(Data entries)
------------------------------------------------------------

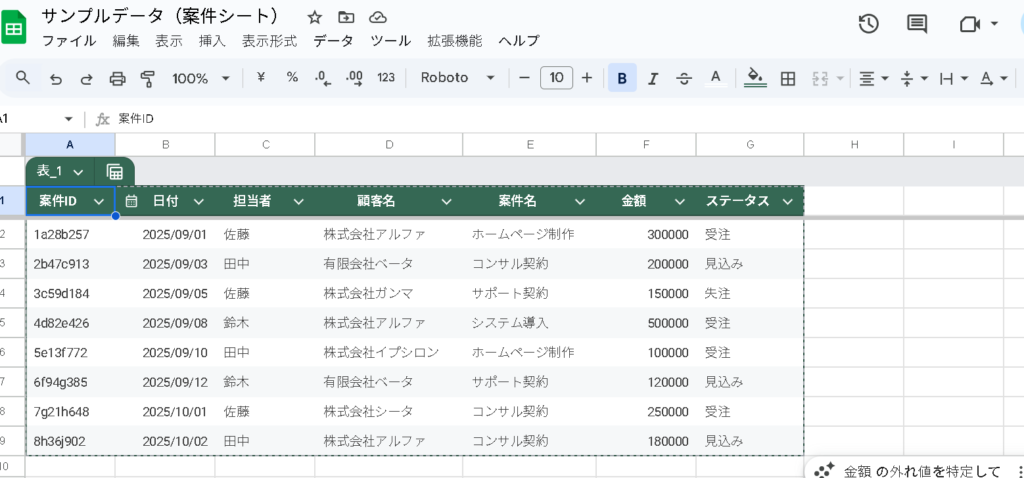Click the font size input box
The height and width of the screenshot is (478, 1024).
(556, 78)
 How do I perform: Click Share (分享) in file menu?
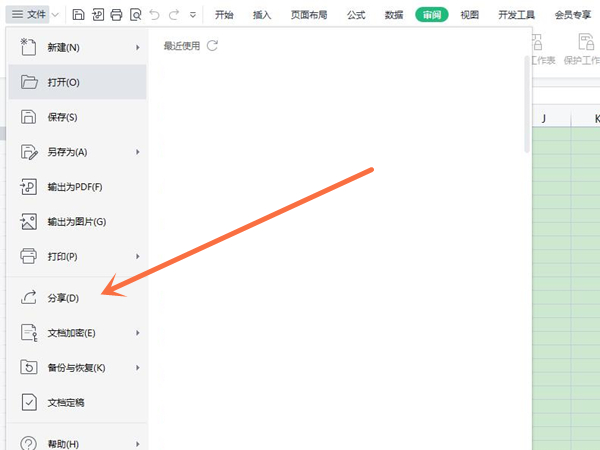tap(62, 298)
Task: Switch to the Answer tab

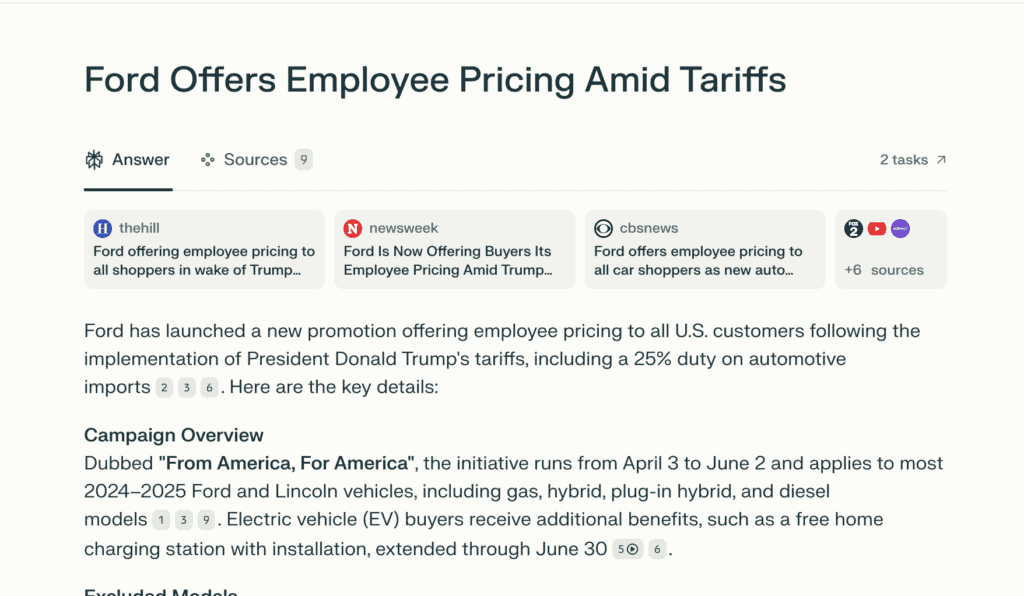Action: (128, 160)
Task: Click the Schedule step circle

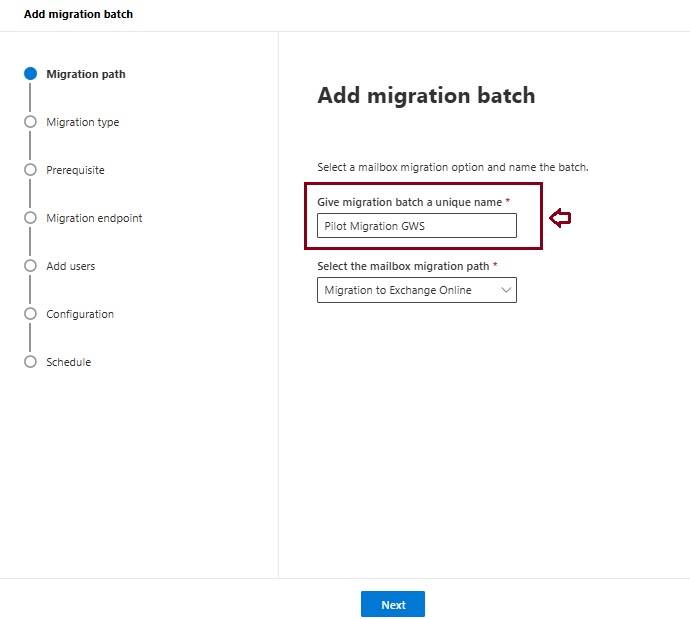Action: tap(30, 362)
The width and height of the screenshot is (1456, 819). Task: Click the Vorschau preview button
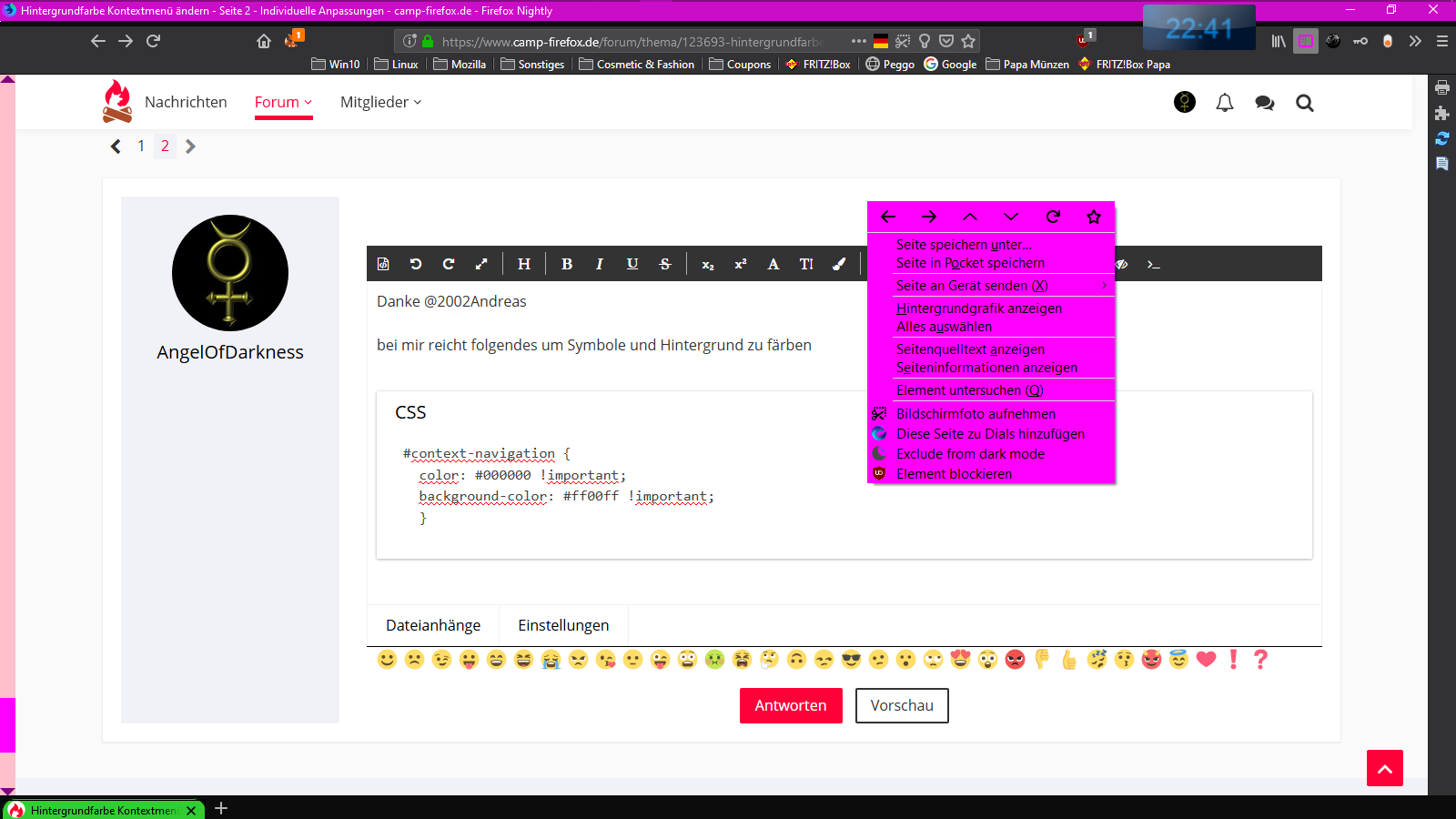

------------------------------------------------------------

**GIVEN REQUEST**. Return all of the rows above line for line and without alteration, leaving out the pictures.

**WRITTEN SOLUTION**.
Click the font size input box
The height and width of the screenshot is (478, 1024).
(556, 78)
 How do I perform: Click Share (分享) in file menu?
tap(62, 298)
Task: Switch to the Answer tab

Action: (128, 160)
Task: Click the Schedule step circle

Action: tap(30, 362)
The width and height of the screenshot is (1456, 819). Task: Click the Vorschau preview button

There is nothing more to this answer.